Ekonomi Indonesia Era Kolonial
Belanda
A. Pendahuluan.
“Hindia
adalah gabus yang di atasnya Belanda mengapung.”
J.C. Baud, Gubernur Jendral Hindia Belanda (1834-1836).
Gema
pernyataan J.C. Baud di atas terus berdengung hingga seabad setelah ia
berkuasa. Pernyataan tersebut diucapkan saat Tanam Paksa baru saja diberlakukan
dan negeri Belanda berhasil menambal defisit keuangan akibat Perang Jawa.

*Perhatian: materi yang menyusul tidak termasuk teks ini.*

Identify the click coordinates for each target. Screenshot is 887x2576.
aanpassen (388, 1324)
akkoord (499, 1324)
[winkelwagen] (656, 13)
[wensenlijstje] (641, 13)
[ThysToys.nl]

Pernyataan yang benar-benar memperlihatkan ketergantungan ekonomi Belanda
kepada tanah jajahan yang dijuluki “Dee Gordel van Smaragd” (zamrud
khatulistiwa) itu. Ketika zaman berubah dengan pemberlakuan politik etis dan
liberalisme ekonomi, sifat ketergantungan tersebut tidak ikut berubah. Belanda
malah makin bergantung kepada Hindia.
Memasuki
abad 20, Belanda, kerajaan kecil yang dikelilingi imperium-imperium besar
Eropa, seperti menemukan harga dirinya di hadapan bangsa - bangsa lain dengan
menjadi tuan di sebuah negeri kepulauan yang bentangannya setara jarak Moskow -
London.
B. Masa Kemakmuran yang Singkat dan
Depresi Ekonomi.
Awal
abad 20 ditandai kemakmuran yang makin meningkat di Hindia. Ini berbarengan
dengan program politik etis yang membuka jalan bagi kaum pribumi memperoleh
pendidikan layak. Gabungan antara meningkatnya kemakmuran dan politik etis
membuat taraf kehidupan masyarakat naik, tanpa ada preseden sebelumnya dalam
sejarah kolonialisme Belanda di Hindia. Angka-angka statistik ekonomi dari awal
abad 20 dalam hal pendapatan pemerintah melonjak drastis dibanding masa
sebelumnya.
Seperti
ditunjukkan dalam Sejarah Statistik
Ekonomi Indonesia suntingan Pieter
Creutzberg dan J.T.M. van Laanen (1987), dari rata - rata 125 juta gulden
tiap tahun pada dasawarsa terakhir abad 19, melonjak jadi 700 jutaan pada
dekade 1920-an. Ini hampir enam kali lipat dalam kurun tiga puluh tahun saja.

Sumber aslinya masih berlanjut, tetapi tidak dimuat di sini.